4 F.R.D. 400 | E.D. Pa. | 1945
This is a motion by plaintiffs to strike certain matter from the answer of F. Feraco, defendant and third-party plaintiff, as immaterial, insufficient in law, failing to set forth a defense to the cause of action, and not responsive to the issue made under Federal Rules of Civil Procedure, Rule 12(f), 28 U.S.C.A. following section 723c.
The complaint alleges that defendant, a common carrier, entered into an oral contract with plaintiffs for the transportation of certain machinery from Philadelphia to Cressona, Pennsylvania; that the machinery was seriously damaged while in defendant’s possession; and that plaintiffs are entitled to recover the amount expended to repair the machinery and the cost of rental during the period in which it was being repaired. The answer admits substantially all the material allegations except those relating to the amount of damages, but denies liability on the ground that the damage to the machinery was not due to any fault or negligence of defendant but was due solely to the carelessness and negligence of the Reading Company.
Defendant filed a third-party complaint against Reading Company. The Reading Company filed an answer to plaintiff’s complaint, an answer to the third-party complaint, and a cross-claim against the defendant and third-party plaintiff.
Plaintiffs seek to strike from the answer: (1) a portion of the “First Defense” as follows: “ * * * and on the contrary, avers that if any amount is due Plaintiffs herein, Defendant is not liable therefor, but the same is the liability of Reading Company, Third-Party Defendant, for the reasons more fully set forth in the Second Defense; * * and (2) the entire "Second Defense” relating that the damage to the machinery occurred in a collision with a train owned and operated by the Reading Company and that the collision was caused by the negligence of the Reading Company.
Plaintiff urges that neither defendant’s lack of negligence nor the alleged negligence of the Reading Company is a legal defense to an action to recover from a common carrier for damage to goods in transportation.
It is manifestly the law that defendant’s lack of negligence or the negligence
There remains the question whether matter which is not in law a defense to the complaint may be stricken from the answer by a motion under Rule 12(f). The decisions and authorities are in confusion on this point.
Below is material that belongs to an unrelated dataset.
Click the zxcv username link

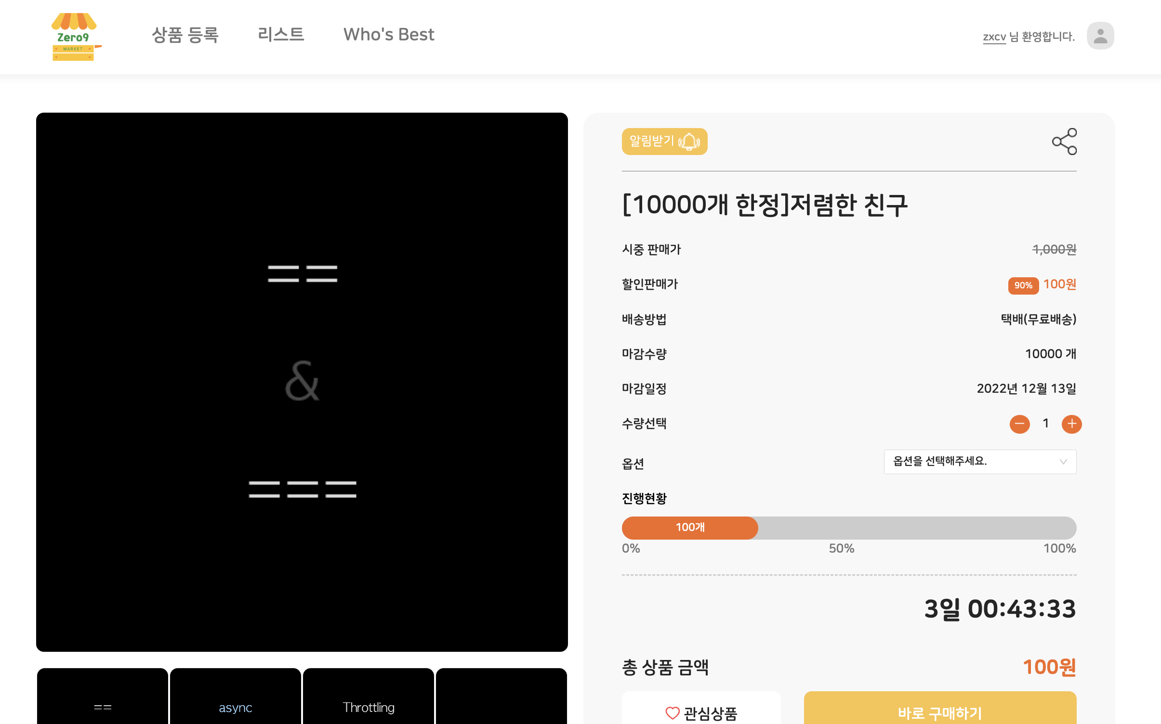click(994, 37)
By their motion to strike, plaintiffs in effect seek to attack the legal sufficiency of the affirmative defense. In fact, plaintiffs paraphrased Rule 12(b) (6) by including the words, “fail to set forth facts constituting a defense to Plaintiffs’ cause of action”, as one of the grounds for the motion to strike. Under the liberal interpretation accorded the Federal Rules, United States v. One Ford Coupe, D.C.M.D.Pa., 26 F.Supp. 598, it seems proper to treat the motion to strike as one under Rule 12 (b) (6), the appropriate motion. United States v. Edward Fay & Son, D.C.E.D.Pa., 31 F.Supp. 413; Colan v. Wecksler, D.C.S.D.N.Y., 45 F.Supp. 508.
Accordingly, since the matter plaintiff seeks to strike fails to set forth facts constituting a valid defense to the complaint, the motion is granted.
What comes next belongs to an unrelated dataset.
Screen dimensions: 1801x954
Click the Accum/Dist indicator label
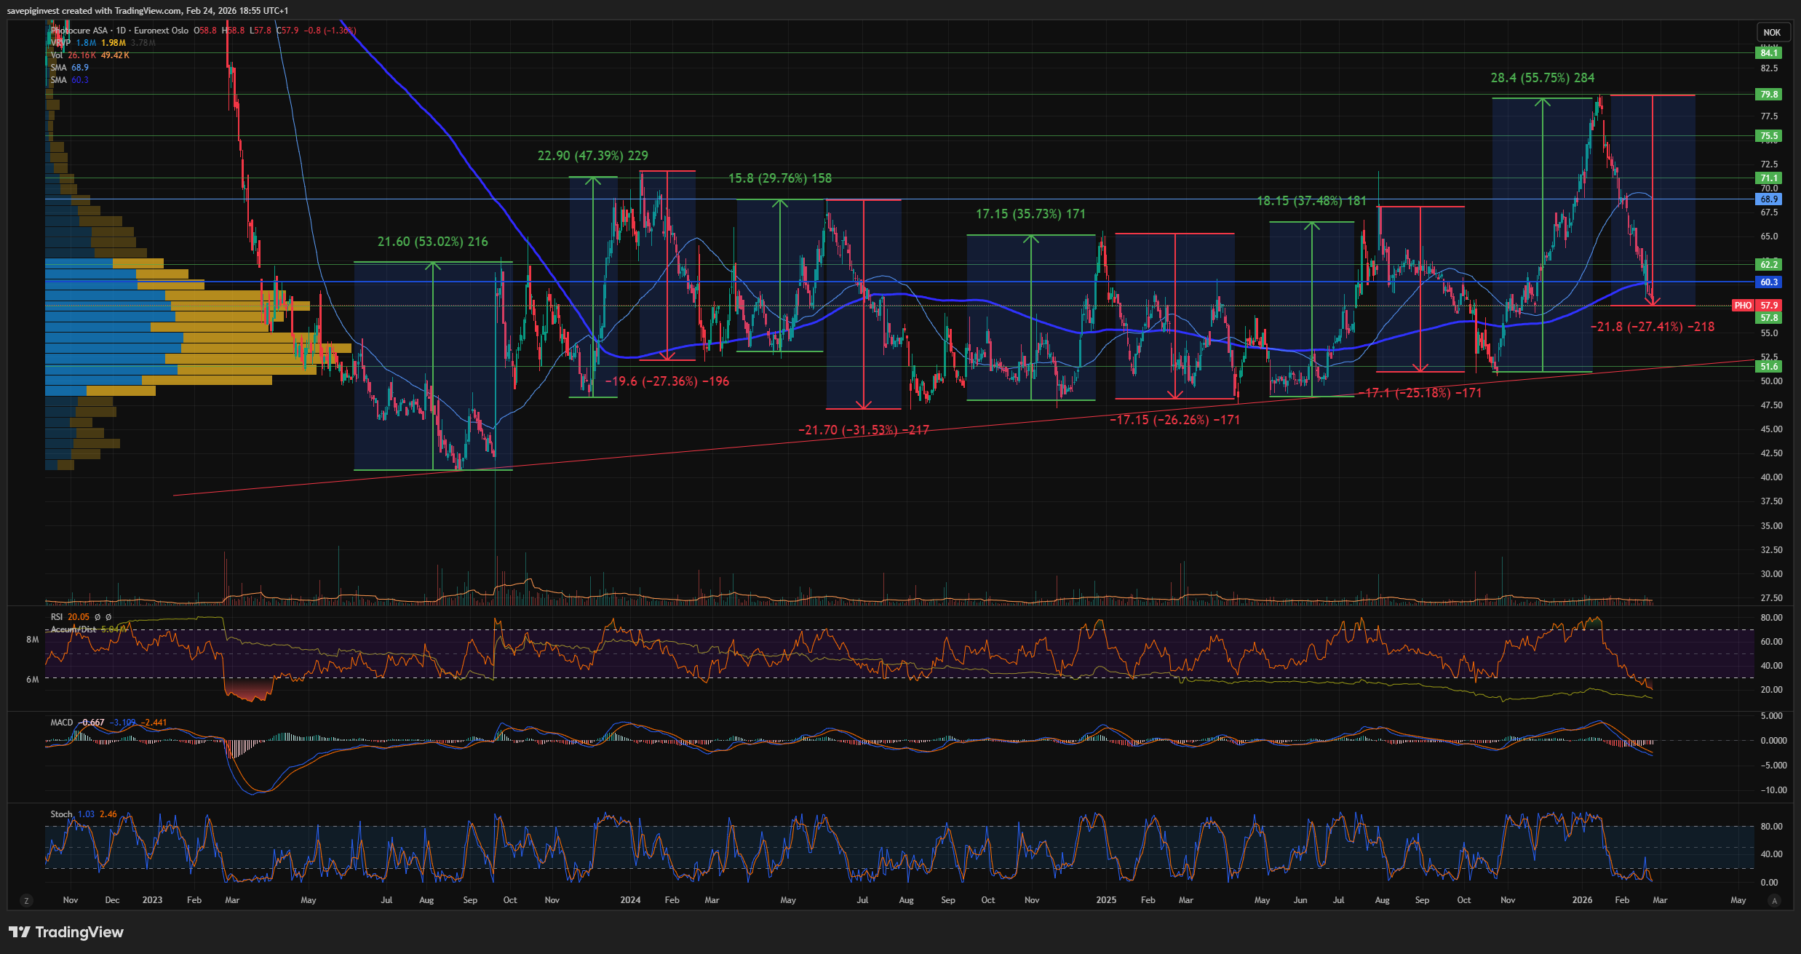73,629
Matter which does not in law constitute a defense may be stricken under Bule - 12(f); Schenley Distillers Corporation v. Renken, D.C.E.D.S.C., 34 F.Supp. 678; Eastman Kodak Co. v. McAuley, D.C.S.D. N.Y., 41 F.Supp. 873; United States v. Consolidated Fisheries, Inc., D.C.Del., 50 F.Supp. 550; Best Foods, Inc. v. General Mills, Inc., D.C.Del., 3 F.R.D. 459; United Distillers Agency, Inc. v. Old Rock Distilling Co., D.C.W.D.Mo., 3 F.R.D. 179; Marcus v. Hinck, D.C.S.D.N.Y., 28 F.Supp. 945; Teiger v. Stephan Oderwald, Inc., D.C.S.D.N.Y., 31 F.Supp. 626; Mendola v. Carborundum Co., D.C., 26 F.Supp. 359; Simkins, Federal Practice, 1938 Ed. p. 277.
Matter which does not in law constitute a defense may not be stricken under Rule 12(f): United States v. Edward Fay & Son, D.C.E.D.Pa., 31 F.Supp. 413; Dysart v. Remington Rand, Inc., D.C.Conn., 31 F.Supp. 296; Hartford-Empire Co. v. Glenshaw Glass Co., D.C.W.D.Pa., 47 F.Supp. 711; Sbicca-Del Mac, Inc., v. Milius Shoe Co., D.C.Mass., 36 F.Supp. 623 ; United States v. United States Gypsum Co., D.C.D.C., 53 F.Supp. 889; Brunswick-Balke-Collender Co. v. American Bowling & Billiard Corporation, D.C.S.D.N.Y., 2 F.R.D. 487; Michelson v. Shell Union Oil Corporation, D.C.Mass., 1 F.R.D. 183; Holtzoff, New Federal Procedure and the Courts, 1940, p. 42.